TASKS FOR THIS EXERCISE
(1) Summarize the passage on young men and college below in two sentences.
(2) Answer these questions from the passage on young men and college below:
(a) What profession did the elderly gentleman in the audience say he practiced?
(b) What kind of program does the author picture for young men about to leave for college?
(c) At what school did the author see young men getting so drunk that they passed out?

TEXT SEGMENT
============================================================

And when they finally stopped to talk with Fessler, they said the truth: these were not the sorts of sexual experiences they wanted to be having either.
A comment from one of the audience members at this panel really prompted this post. An elderly gentleman who professed to being a therapist himself said that “we” don’t do a very good job of raising the “male animal” in this country.
If young men go to college under the impression that getting wasted and hooking up with as many women as possible is the best way to express their masculinity, then who could disagree with him?
And that’s what I saw when I arrived at DU. Young men getting so drunk that they wet themselves. That they passed out in the middle of a room, snoring on the floor. That they ended up in the hospital for alcohol poisoning.
And that’s just the issues with alcohol.
So I think it would behoove us to address these pressures that male students will face, and preferably before they get to college.
I’m picturing some kind of outdoor boot camp, where young men readying to head off to college are forced to confront some questions:
- How important is “fitting in?” What if doing what the crowd does makes you feel horrible about yourself?
- What does it mean to be a “good man?” Does using someone for sex only get included in your definition?
- Do you see young women as humans too? How do you go about caring for their well-being, as well as your own?
- What are the best ways of expressing your identity?
- What are the best ways to bond with friends?
- At the end of college, what do you hope to have achieved? What do you hope to have avoided?
These are just a brainstorm start.
But I think we should offer something to young men entering a wholly new culture, and one that often promotes destructive behaviors. Some kind of preparation might very well go a long way in helping to change what has become a predatory landscape for countless young people.

============================================================

RECORD EXTRACTS
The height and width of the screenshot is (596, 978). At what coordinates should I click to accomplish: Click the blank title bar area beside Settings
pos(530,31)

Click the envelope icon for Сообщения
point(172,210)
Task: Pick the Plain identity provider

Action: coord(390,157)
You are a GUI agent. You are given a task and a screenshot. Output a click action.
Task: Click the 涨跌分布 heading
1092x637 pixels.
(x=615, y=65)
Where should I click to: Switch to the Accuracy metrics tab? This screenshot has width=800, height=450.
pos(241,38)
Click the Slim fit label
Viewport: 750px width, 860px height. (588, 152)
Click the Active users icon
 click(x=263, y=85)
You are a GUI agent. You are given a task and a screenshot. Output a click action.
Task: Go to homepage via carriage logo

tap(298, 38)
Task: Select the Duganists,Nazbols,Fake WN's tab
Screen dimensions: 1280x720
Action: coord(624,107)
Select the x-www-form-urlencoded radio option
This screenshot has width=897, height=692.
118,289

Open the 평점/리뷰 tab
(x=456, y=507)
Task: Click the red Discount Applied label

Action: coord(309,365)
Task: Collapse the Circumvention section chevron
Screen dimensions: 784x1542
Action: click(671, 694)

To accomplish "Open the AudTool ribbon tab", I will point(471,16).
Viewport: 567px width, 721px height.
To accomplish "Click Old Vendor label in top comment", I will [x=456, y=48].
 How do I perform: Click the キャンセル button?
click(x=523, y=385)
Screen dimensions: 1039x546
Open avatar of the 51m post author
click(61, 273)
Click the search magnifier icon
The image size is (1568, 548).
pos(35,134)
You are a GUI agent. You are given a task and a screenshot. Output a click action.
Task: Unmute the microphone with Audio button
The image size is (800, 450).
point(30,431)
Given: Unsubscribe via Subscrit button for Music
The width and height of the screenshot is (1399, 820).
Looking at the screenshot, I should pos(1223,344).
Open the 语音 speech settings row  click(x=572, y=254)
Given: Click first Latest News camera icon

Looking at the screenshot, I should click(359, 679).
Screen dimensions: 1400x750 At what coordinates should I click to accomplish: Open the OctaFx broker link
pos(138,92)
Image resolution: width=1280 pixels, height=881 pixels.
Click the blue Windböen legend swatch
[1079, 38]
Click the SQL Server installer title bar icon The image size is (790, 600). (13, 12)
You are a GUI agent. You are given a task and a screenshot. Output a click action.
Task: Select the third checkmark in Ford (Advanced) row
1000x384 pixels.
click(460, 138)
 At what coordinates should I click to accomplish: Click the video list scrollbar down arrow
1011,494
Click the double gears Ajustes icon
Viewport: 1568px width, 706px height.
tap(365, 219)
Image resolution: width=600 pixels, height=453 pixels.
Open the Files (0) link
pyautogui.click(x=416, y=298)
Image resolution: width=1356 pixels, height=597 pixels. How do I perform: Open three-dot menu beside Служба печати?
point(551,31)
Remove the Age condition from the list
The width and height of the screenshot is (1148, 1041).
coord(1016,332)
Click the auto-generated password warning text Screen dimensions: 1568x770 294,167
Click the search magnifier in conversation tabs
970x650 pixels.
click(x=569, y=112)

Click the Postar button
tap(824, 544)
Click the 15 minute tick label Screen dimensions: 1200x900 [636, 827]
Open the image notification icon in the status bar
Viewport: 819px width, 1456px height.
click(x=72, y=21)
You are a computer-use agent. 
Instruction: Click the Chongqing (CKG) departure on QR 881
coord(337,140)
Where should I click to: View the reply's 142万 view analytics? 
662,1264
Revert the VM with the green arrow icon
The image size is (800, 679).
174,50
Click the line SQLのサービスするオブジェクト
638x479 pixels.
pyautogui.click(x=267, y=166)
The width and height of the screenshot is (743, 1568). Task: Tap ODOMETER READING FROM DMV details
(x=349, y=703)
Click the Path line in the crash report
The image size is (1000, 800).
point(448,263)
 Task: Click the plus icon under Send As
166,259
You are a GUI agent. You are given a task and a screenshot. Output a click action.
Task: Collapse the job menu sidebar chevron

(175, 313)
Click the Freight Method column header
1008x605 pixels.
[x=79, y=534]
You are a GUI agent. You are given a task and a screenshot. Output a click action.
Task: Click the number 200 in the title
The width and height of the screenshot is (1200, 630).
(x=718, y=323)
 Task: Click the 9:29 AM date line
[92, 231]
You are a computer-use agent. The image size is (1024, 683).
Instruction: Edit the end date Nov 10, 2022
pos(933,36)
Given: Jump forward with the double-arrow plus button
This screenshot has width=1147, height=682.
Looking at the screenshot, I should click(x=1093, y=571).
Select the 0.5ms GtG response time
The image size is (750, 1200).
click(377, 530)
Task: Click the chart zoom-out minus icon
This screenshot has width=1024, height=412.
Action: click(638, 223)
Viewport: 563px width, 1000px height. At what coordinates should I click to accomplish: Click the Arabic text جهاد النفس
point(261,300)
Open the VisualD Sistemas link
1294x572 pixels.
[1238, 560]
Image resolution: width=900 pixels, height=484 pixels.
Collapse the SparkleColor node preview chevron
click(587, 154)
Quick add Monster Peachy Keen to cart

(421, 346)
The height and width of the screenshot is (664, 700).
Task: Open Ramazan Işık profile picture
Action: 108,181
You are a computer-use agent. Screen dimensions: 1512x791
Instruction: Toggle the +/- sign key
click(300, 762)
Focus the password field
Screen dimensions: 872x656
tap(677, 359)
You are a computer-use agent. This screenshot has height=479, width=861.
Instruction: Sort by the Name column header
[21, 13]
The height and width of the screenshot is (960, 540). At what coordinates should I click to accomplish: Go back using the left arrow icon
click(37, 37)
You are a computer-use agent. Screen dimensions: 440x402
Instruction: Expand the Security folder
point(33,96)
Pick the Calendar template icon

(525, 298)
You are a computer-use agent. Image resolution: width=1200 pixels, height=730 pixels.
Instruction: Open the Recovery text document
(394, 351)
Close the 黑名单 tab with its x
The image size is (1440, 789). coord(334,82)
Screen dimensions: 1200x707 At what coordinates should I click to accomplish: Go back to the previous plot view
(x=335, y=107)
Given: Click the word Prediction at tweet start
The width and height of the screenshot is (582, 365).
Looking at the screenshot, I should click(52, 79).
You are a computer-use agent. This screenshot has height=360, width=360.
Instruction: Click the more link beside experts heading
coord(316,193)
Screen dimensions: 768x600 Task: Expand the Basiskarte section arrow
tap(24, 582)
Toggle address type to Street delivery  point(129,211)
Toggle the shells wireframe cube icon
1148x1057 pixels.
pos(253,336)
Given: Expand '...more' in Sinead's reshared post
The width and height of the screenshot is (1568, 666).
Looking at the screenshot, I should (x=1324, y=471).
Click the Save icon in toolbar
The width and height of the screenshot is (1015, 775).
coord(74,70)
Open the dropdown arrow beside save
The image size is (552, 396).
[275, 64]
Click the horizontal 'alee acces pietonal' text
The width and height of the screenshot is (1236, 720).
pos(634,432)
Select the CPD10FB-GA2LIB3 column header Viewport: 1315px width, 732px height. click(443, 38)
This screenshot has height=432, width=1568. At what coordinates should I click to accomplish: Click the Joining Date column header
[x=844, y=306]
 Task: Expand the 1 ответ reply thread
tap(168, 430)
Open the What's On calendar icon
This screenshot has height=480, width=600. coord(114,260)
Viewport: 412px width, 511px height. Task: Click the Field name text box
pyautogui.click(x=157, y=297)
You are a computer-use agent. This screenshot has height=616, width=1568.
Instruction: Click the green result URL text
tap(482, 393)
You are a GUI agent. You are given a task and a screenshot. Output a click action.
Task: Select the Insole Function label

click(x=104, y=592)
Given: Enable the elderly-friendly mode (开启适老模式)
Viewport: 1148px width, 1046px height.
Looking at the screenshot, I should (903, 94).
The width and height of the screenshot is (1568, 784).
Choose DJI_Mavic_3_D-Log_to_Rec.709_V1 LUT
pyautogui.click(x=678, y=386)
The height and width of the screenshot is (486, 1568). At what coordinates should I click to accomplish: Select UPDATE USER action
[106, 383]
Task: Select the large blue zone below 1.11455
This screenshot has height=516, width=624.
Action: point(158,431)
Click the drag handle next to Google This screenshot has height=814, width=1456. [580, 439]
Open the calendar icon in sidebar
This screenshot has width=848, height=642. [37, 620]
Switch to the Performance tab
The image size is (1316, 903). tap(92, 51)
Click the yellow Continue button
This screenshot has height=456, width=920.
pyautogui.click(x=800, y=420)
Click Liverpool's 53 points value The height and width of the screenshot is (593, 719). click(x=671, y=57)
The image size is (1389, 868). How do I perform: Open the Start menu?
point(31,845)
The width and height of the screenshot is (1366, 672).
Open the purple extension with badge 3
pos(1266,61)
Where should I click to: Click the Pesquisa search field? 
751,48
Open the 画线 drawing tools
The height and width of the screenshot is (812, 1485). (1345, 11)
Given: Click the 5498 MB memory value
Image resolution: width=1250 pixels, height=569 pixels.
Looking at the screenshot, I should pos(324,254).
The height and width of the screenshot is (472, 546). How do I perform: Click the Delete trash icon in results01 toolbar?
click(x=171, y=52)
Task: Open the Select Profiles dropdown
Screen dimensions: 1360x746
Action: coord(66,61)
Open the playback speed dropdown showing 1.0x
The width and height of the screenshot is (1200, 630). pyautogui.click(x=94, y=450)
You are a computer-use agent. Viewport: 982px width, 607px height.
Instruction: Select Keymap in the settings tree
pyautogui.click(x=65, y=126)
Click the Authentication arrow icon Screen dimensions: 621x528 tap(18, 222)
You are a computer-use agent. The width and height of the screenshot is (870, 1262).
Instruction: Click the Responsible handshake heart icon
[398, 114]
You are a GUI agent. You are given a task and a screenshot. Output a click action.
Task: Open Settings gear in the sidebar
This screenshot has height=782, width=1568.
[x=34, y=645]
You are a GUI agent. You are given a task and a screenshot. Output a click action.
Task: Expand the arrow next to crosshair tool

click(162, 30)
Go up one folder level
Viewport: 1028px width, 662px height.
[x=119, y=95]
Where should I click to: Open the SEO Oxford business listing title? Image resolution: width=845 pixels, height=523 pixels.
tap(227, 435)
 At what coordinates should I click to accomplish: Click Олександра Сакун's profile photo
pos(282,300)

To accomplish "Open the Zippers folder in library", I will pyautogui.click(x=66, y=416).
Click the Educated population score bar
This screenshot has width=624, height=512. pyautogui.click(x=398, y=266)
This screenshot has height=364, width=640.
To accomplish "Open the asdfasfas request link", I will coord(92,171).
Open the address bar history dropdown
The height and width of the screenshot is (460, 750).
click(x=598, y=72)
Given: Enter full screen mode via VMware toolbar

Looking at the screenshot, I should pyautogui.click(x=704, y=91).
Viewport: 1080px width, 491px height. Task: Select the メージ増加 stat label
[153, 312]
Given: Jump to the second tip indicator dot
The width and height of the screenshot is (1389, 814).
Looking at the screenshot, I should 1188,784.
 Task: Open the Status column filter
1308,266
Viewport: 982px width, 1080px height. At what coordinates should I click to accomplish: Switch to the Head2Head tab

============================================================

ANSWERS PER TASK
(1) An audience member at a panel, an elderly therapist, said that the country does not do a very good job of raising the "male animal," and the author saw that play out at DU, where young men drank until they wet themselves, passed out, or ended up hospitalized for alcohol poisoning. The author proposes addressing these pressures before college, perhaps through an outdoor boot camp with questions about fitting in, being a good man, and caring for young women's well-being, to help change a predatory landscape.

(2)
(a) He said he was a therapist.
(b) An outdoor boot camp.
(c) DU.